Joshua didn’t say anything, though he was silently considering the notion. He’d never been to a casino, but working at one seemed like the kind of job he’d like.
“Plus, I can’t live with my mom no more, Josh. I can’t have anything to do with her from now on until she gets her shit together.”
“Like your dad did?” he asked, his voice full of a rage that surprised even him. “Okay, so your mom’s not always the coolest, but she raised you, asshole. And now it’s your dad who’s this big hero … and why do you even call him your dad? He’s not your dad. When did he ever even show his worthless piece-of-shit face? Not once.” Joshua couldn’t bring himself to look at R.J. He rolled his window down, leaned out, and spat and stared at it as it congealed on the surface of the gravel. His throat burned, his nose stung, but he wasn’t going to let the tears rise into his eyes. He was stunned and outraged by his sudden emotion. He wanted to punch R.J. in the face. Instead he pushed his door open and got out and paced along the length of the truck. The sun had sunk below the tops of trees by now, the light soft and fading. He glanced up at his apartment, at the window with an old curtain pulled over it, powder blue, with cherries dappled every which way. He wished he could be up there now, listening to his headphones.
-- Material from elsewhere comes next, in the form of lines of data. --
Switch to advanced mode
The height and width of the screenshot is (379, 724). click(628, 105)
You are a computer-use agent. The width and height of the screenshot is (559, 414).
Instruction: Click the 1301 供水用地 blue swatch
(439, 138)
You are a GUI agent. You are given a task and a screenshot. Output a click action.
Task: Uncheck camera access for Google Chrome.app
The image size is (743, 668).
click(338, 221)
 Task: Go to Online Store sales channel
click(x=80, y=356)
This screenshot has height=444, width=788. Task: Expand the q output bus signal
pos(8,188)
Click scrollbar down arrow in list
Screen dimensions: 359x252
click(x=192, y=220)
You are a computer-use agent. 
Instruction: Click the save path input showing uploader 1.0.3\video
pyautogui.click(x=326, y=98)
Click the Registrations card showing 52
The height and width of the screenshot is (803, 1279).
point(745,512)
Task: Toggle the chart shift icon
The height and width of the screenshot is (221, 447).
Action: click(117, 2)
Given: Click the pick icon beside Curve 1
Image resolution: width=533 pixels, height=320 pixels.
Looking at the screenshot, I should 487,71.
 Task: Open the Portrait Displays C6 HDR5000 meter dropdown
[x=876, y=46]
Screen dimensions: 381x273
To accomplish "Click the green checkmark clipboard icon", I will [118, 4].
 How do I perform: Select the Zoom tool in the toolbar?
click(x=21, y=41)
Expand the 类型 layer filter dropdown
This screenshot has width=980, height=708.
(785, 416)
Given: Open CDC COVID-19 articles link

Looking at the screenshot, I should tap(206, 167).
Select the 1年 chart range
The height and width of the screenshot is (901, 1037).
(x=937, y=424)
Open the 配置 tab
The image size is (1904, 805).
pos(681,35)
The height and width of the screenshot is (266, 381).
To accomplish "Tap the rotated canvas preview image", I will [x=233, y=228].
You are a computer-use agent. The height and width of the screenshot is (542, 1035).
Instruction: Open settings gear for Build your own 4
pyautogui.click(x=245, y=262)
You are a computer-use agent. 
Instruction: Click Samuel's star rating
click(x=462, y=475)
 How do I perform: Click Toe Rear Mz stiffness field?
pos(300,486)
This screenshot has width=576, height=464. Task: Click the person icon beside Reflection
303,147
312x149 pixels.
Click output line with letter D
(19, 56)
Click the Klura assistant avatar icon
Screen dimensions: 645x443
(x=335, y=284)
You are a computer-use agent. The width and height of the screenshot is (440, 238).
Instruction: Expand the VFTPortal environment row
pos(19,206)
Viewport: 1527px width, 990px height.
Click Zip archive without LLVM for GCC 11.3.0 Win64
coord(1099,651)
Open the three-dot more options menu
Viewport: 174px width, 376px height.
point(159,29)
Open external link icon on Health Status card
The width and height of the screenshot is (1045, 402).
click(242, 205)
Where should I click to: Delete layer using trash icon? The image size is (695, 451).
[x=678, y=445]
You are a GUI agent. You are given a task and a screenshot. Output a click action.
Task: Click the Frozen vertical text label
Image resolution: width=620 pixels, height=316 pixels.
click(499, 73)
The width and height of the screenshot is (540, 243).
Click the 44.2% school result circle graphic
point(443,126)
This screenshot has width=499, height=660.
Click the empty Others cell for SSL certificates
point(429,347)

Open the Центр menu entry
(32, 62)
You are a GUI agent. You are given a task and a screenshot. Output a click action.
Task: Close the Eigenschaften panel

“He showed it,” R.J. said from inside the cab.
“What?” He stopped walking and stood near the open window, looking in at R.J.
“My dad,” R.J. pressed gently. “He showed his face. Once. In fact, he showed more than that, eh.” He smiled and then looked away and Joshua smiled too, without wanting to, remembering R.J.’s dad peeing on the floor, though it hadn’t been funny at the time. R.J. got out of the truck and came around to the side where Joshua stood and they both lit up a cigarette.
“The thing is that I got to get outta here,” R.J. said, and coughed. “Going to Flame Lake is not getting outta here,” Joshua said. “Flame Lake is more here than here is. Flame Lake is Midden times ten.”
“At least it’s different. At least it’s somewhere else.”
“I’m going somewhere the fuck else too.”
“Where?” R.J. asked.
Joshua stood thinking for a few moments, believing that he was still going to California and yet finding it hard to say the word.
“To California,” he said at last, and killed a mosquito on his arm.
They didn’t say anything for several minutes, swatting at bugs and making small concentrated rings with their smoke in a silent competition until the light faded entirely from the sky.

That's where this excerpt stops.